• _Tasks for this exercise_:
a – In the text about gallery management, transcribe the passage starting with "Gallery Management" and going on through "the Mona Lisa.".
b – In the text about gallery management, what is the shelf added to the new office normally used for?

• _Text block_:
************
Gallery Management

I’ve been pretty faithful about protecting and curating the figurines my kids have made over the years. I keep them on the shelf least likely to be jumped on by the cats.

In my new office I’ve added another shelf — the one I use to display greeting cards at art fairs. Right now it’s holding a different kind of greeting card, the kind you only get when a student says goodbye and lets you know, in the most colorful way possible, that your job mattered to someone.

Gallery 1 hasn’t changed much since Thing2 finished elementary school. Thing1’s recent creations all involve blocks of code that, while they bring plenty of tears to my eyes, are a little tougher to display. I curate it with the same zeal that the directors of the Louvre have for protecting the Mona Lisa.

The second gallery is evolving. Pieces in my classroom are already waiting to join it in June. It’s a different, evolving gallery, but it’s just as precious in its own way.

Front Row at the Renaissance

I love special education because it’s all about finding the spark in someone and helping it glow. It’s an act of hope informed by evidence. I’m housebound now and spending too much time on social media. The temptation to give into fear or despair is great, but the same internet that serves up daily examples of greed and malfeasances has also recently, for me, been a source of evidence-based hope, fueling optimism, rather than worry over what comes next.
************
• _Data extract_:

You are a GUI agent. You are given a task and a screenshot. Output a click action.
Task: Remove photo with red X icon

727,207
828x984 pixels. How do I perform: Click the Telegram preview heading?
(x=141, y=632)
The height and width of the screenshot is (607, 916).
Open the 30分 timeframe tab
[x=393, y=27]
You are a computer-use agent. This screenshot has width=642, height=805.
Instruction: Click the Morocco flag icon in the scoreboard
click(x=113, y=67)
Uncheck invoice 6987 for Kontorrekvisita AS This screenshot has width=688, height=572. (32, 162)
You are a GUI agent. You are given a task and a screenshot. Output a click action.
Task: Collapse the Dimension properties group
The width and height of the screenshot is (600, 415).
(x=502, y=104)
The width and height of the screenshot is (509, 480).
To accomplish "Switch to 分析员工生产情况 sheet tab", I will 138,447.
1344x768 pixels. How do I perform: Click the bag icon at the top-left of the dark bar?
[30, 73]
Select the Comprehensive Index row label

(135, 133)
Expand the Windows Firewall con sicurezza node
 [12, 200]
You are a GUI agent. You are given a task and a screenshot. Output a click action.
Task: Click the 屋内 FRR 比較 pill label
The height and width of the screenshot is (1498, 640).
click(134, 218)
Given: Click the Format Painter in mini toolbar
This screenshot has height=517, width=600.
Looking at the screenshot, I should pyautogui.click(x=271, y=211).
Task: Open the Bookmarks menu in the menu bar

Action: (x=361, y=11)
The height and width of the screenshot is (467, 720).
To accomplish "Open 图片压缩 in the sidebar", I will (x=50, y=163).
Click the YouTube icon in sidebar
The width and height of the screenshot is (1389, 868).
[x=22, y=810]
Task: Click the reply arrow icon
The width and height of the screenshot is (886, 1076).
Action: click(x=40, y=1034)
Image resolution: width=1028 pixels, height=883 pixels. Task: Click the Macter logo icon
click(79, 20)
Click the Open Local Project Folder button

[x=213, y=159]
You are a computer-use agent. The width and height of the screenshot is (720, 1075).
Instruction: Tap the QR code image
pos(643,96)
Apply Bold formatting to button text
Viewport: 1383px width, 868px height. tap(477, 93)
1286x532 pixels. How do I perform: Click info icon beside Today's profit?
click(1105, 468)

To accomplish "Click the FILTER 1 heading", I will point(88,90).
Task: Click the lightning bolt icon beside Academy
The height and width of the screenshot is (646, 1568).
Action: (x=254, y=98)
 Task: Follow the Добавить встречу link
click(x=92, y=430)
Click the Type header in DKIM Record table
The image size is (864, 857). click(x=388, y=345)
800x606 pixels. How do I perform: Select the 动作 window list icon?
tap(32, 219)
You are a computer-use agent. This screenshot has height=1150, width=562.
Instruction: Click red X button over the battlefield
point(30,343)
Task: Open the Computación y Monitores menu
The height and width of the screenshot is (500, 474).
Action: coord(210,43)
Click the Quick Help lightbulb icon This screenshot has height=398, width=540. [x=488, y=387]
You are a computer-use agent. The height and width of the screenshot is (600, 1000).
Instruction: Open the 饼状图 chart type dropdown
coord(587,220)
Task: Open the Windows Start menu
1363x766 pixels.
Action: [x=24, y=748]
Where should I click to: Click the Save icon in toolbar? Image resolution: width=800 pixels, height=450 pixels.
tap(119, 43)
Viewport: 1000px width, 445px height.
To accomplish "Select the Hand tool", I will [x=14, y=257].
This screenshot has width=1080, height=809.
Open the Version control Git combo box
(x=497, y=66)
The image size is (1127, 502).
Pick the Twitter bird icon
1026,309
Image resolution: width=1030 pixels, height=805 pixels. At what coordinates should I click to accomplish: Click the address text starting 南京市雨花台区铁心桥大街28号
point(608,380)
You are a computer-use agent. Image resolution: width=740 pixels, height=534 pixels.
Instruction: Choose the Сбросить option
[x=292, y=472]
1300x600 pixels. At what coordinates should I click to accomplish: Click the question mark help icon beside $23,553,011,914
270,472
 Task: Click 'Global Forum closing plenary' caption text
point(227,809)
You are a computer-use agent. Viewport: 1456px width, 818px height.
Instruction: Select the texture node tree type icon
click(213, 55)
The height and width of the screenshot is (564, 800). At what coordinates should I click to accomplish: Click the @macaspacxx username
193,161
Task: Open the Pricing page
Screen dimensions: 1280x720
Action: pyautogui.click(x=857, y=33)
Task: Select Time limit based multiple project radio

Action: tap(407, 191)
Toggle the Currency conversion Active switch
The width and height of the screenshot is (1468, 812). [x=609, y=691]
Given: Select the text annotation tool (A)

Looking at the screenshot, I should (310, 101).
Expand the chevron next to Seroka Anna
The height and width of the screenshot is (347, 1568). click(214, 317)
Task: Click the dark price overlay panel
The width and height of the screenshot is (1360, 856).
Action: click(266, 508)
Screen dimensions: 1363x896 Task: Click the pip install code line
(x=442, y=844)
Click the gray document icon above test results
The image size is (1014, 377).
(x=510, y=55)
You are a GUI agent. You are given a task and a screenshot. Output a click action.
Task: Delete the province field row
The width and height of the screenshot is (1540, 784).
************
• _List of answers_:
a –
Gallery Management

I’ve been pretty faithful about protecting and curating the figurines my kids have made over the years. I keep them on the shelf least likely to be jumped on by the cats.

In my new office I’ve added another shelf — the one I use to display greeting cards at art fairs. Right now it’s holding a different kind of greeting card, the kind you only get when a student says goodbye and lets you know, in the most colorful way possible, that your job mattered to someone.

Gallery 1 hasn’t changed much since Thing2 finished elementary school. Thing1’s recent creations all involve blocks of code that, while they bring plenty of tears to my eyes, are a little tougher to display. I curate it with the same zeal that the directors of the Louvre have for protecting the Mona Lisa.

b – Displaying greeting cards at art fairs.